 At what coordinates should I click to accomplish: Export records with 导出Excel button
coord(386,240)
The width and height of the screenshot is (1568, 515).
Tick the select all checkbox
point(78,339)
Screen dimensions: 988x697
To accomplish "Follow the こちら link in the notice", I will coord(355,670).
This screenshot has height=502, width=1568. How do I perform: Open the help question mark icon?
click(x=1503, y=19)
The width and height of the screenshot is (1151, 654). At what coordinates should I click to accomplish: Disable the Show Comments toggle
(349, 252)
--
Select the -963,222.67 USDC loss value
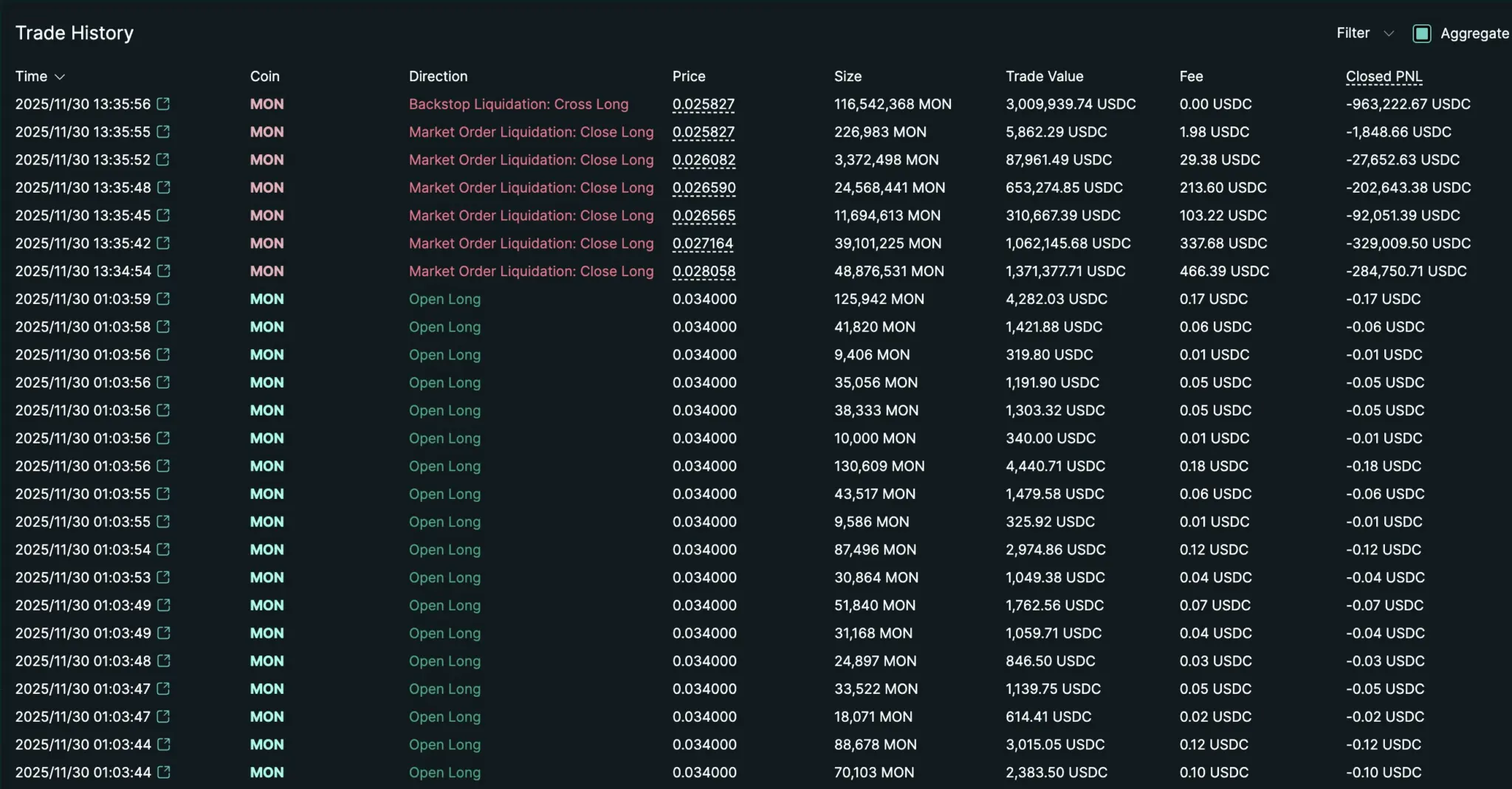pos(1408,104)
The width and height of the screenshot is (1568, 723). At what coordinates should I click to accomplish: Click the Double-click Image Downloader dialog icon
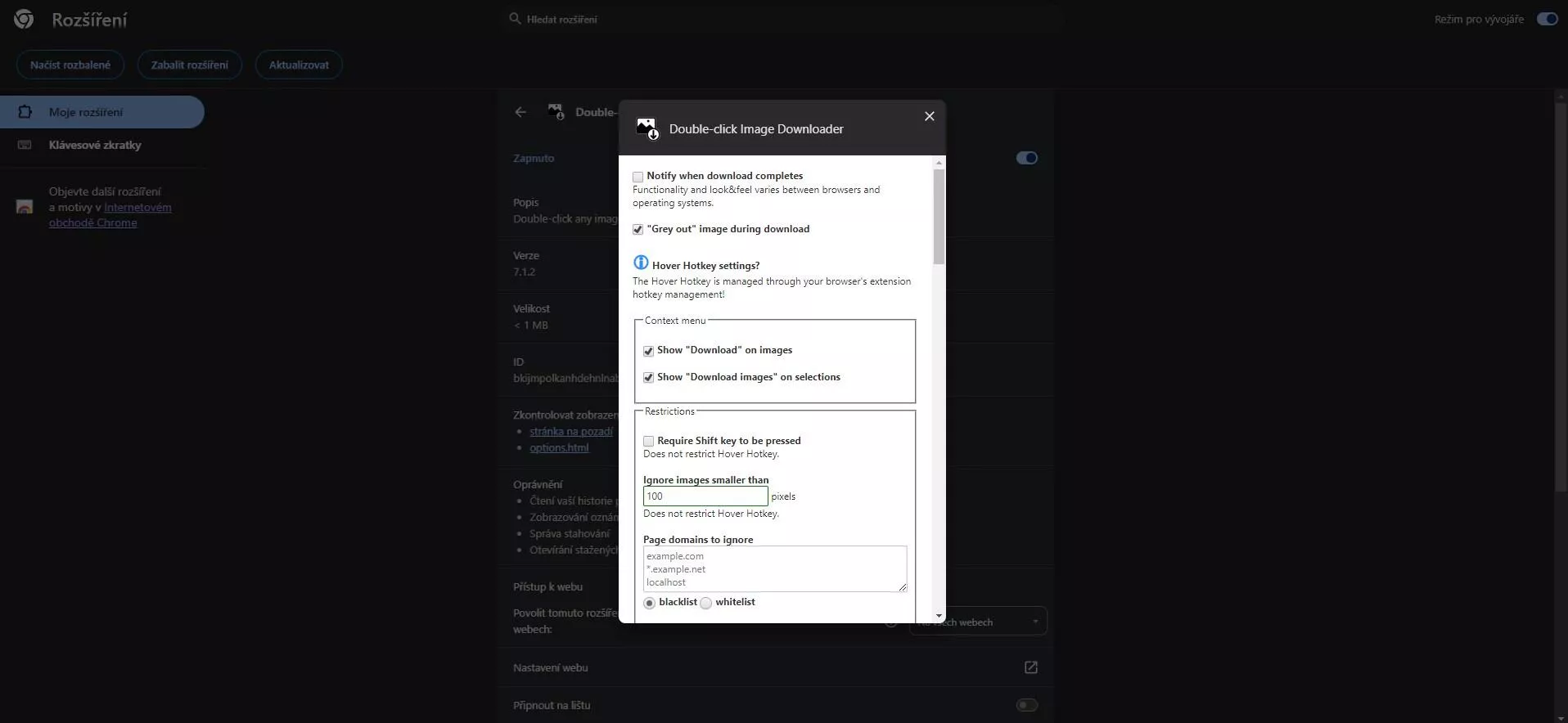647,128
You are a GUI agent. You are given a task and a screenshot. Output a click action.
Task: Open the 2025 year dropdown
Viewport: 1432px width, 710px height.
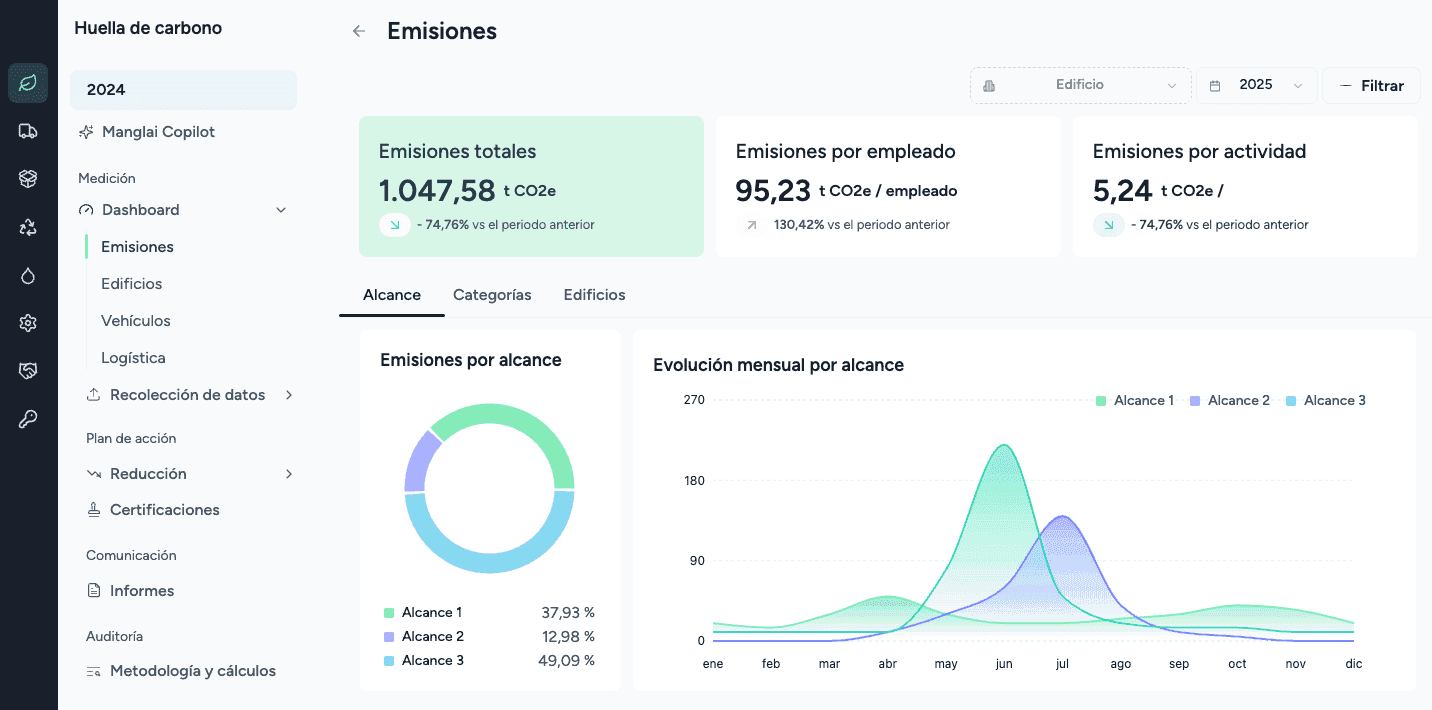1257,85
--
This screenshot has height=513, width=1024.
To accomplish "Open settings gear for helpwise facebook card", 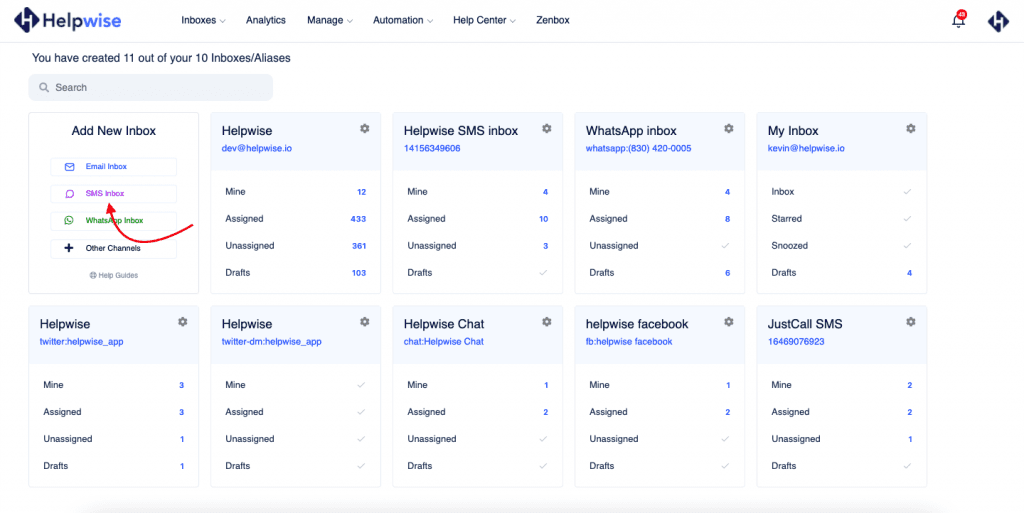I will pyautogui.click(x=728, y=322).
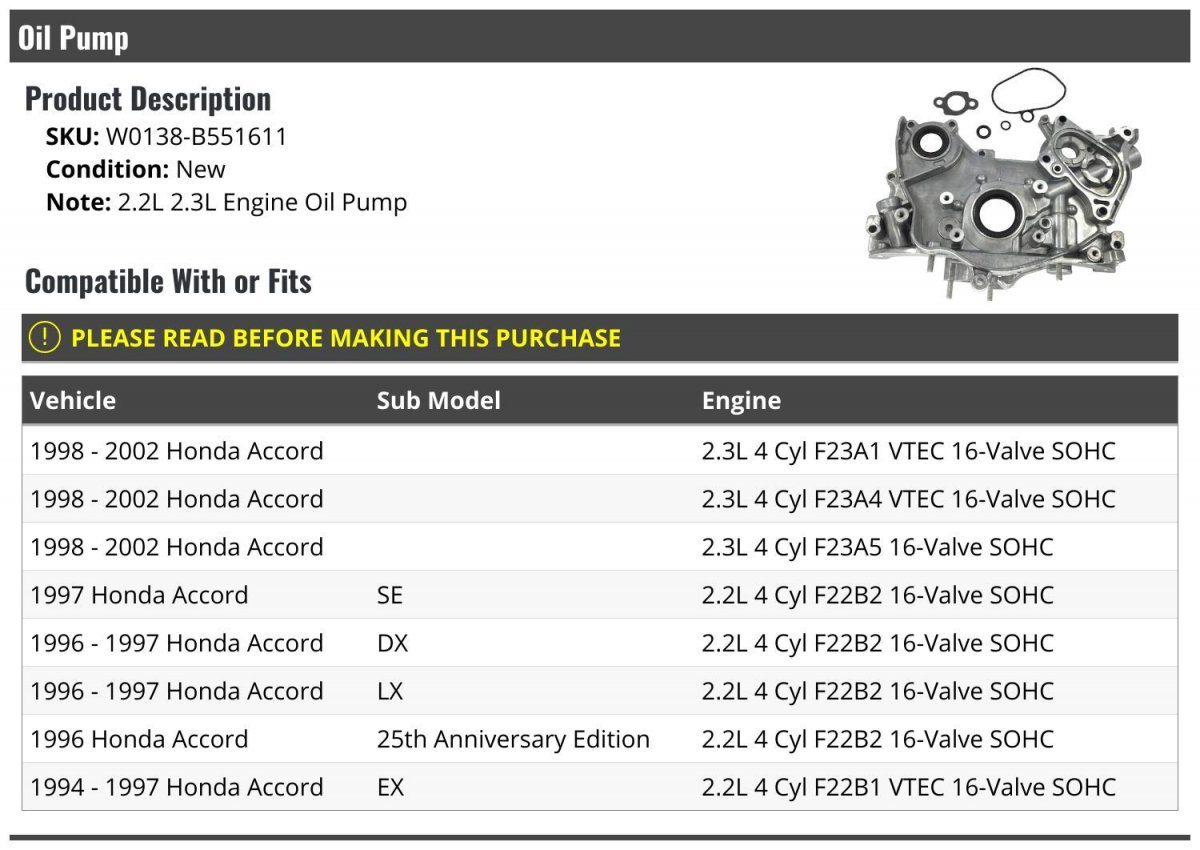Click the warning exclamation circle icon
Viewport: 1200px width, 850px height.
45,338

Problem: Output as a JSON list of strings the lines of the records from the line with "At what coordinates should I click to accomplish: Export" up to and including the line with "I will coord(355,670).", one string per line and with blank lines omitted.

Solution for this task:
[
  " At what coordinates should I click to accomplish: Export records with 导出Excel button",
  "coord(386,240)",
  "The width and height of the screenshot is (1568, 515).",
  "Tick the select all checkbox",
  "point(78,339)",
  "Screen dimensions: 988x697",
  "To accomplish \"Follow the こちら link in the notice\", I will coord(355,670)."
]